Abstract Search

ISEF | Projects Database | Finalist Abstract

Back to Search Results | Print PDF

GraphChem: A Soft Graph Mixture of Experts Based Adversarial Variational Spectral Graph Autoencoder for De Novo Drug Design & Other Pharmacological Objectives

Booth Id:
CBIO031

Category:
Computational Biology and Bioinformatics

Year:
2024

Finalist Names:
Moitra, Agnij (School: Amity International School - Saket)

Abstract:
Traditional drug discovery is costly, slow, and has low FDA approval rates. Deep learning models such as GAN, VAE, & reinforcement learning (RL) have emerged as a solution, using SMILES or graphs to create drugs tailored to target molecules/ligands, or employing heuristics like QED & Lipinski’s rule. Additionally, molecule vector representations enable various downstreamed transfer learning (TL). However, existing works face the following limitations: generate small molecules, no implicit way of using information from scientific literature, use on-policy RL. Thereby, GraphChem introduces a novel DL method—soft graph mixture of experts (SGMoE)—using multi-headed spectral graph transformers, which is stacked in an adversarial VAE for generating latent vectors. Finally the vector representation of the molecule combined with embeddings from Galactica AI & ChemLLM are passed to a Deep Q Learning model for generating molecules. This had a 149% improvement on 39 curated drug design tasks, and 41% improvement on 37 downstreamed TL tasks for virtual screening, molecular property prediction (MPP using MoleculeNet & DOCKSTRING) & retrosynthesis (USPTO chemical reactions).
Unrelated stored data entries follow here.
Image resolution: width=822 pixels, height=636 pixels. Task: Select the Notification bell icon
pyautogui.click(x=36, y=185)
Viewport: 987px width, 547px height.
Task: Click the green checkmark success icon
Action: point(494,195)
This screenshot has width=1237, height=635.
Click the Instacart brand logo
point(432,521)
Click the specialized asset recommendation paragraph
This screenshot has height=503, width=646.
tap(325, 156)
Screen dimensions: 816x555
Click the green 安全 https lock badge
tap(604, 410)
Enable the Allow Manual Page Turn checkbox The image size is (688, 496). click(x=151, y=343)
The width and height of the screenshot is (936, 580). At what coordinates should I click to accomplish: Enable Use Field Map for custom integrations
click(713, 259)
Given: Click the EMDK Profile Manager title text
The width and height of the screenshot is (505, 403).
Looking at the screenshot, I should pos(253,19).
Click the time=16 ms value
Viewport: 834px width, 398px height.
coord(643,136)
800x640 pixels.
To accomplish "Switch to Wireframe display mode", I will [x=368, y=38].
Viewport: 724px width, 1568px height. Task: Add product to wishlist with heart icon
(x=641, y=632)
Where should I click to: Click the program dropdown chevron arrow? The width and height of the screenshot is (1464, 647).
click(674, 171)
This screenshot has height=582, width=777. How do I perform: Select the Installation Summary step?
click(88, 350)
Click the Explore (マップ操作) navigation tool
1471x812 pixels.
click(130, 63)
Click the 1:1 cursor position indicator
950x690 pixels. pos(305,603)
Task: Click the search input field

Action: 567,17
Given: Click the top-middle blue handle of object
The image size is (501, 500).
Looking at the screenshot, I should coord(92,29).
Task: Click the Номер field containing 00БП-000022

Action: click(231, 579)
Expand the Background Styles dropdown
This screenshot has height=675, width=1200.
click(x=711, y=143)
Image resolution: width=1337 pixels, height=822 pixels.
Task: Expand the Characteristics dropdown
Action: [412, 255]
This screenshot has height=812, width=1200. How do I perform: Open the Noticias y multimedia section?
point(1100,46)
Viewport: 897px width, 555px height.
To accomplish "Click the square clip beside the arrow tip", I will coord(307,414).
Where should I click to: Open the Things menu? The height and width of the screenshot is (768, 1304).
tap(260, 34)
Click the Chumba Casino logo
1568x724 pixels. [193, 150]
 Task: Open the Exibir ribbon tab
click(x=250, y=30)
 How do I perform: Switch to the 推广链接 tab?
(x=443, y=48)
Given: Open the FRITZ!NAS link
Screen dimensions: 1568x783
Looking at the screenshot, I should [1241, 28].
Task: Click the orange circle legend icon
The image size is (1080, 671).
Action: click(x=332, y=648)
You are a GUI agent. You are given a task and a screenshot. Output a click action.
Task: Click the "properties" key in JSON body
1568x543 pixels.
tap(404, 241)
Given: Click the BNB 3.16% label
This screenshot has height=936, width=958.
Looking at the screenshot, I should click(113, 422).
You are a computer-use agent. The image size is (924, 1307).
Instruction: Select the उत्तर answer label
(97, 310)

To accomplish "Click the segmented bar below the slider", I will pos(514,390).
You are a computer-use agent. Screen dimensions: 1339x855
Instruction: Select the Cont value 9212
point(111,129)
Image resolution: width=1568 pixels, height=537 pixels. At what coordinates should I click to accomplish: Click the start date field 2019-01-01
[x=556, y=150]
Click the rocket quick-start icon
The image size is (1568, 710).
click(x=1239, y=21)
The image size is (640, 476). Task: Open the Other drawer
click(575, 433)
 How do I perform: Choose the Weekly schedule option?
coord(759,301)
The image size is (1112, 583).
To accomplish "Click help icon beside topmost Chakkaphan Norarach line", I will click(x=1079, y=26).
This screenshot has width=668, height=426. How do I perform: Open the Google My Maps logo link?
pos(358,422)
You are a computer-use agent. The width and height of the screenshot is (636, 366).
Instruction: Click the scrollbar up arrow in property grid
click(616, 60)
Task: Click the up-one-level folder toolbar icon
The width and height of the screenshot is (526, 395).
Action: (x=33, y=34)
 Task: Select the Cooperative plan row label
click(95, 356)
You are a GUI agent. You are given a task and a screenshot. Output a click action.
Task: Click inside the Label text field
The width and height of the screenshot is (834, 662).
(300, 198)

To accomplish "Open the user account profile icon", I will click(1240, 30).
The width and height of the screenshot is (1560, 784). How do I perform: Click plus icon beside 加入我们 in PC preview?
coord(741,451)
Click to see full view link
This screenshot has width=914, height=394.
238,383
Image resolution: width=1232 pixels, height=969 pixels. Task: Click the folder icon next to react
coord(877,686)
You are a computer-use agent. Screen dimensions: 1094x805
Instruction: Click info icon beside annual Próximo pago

The drug discovery dataset includes targets like JAK2, MET, ESR1, HIV protease etc which are relevant for bone marrow blood, breast, lung cancer, & various other diseases. Further, ablation studies demonstrated the significance & rationale of using SGMoE, scientific literature from Galactica, and other contributions of this work. In conclusion, GraphChem can drastically cut costs & time in medication development, enhancing accessibility to life-saving treatments worldwide & advancing global health equity and outcomes. Furthermore, computational MPP is more humane & non-invasive when compared to animal testing.